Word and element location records
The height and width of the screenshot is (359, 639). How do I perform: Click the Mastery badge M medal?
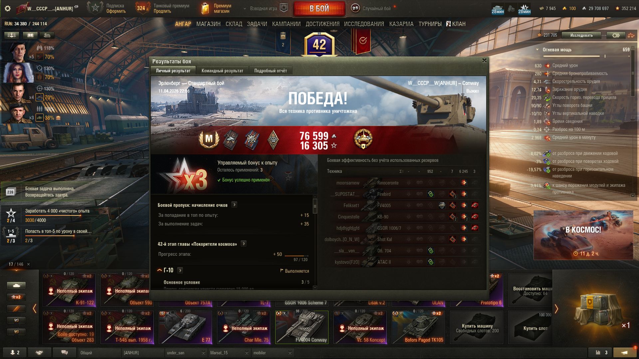pos(209,139)
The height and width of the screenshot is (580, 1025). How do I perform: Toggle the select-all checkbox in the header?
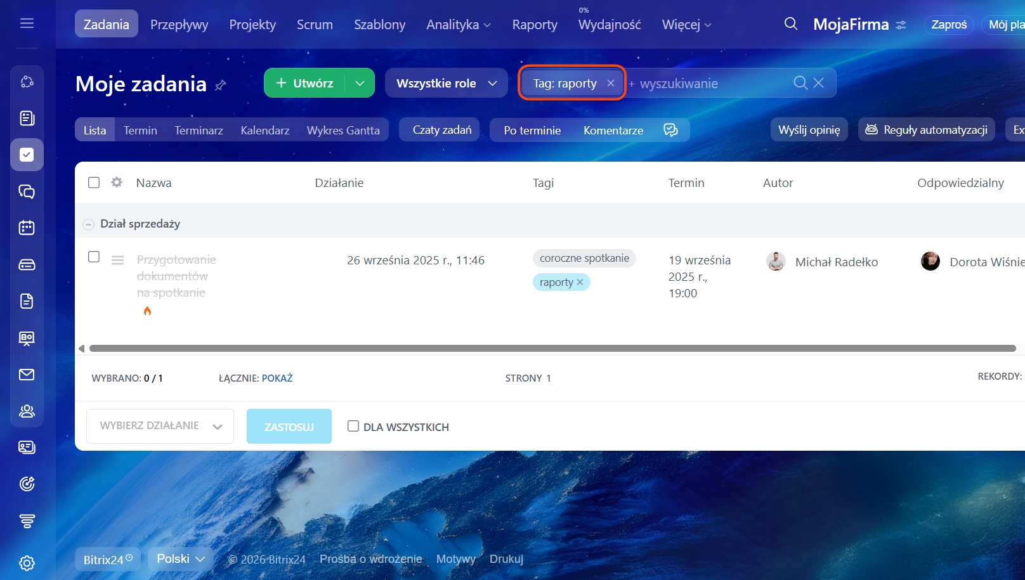tap(94, 183)

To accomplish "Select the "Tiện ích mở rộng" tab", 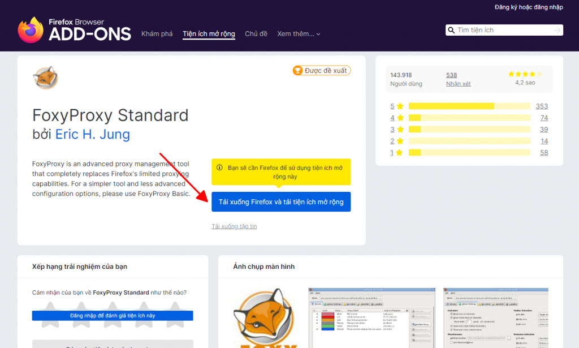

Aim of the exercise: Return every one of the records above word for word, leaving out the pictures.

Output:
The height and width of the screenshot is (359, 639). How do I perform: Click the Mastery badge M medal?
pos(209,139)
The height and width of the screenshot is (580, 1025). How do I perform: Toggle the select-all checkbox in the header?
tap(94, 183)

To accomplish "Select the "Tiện ích mở rộng" tab", 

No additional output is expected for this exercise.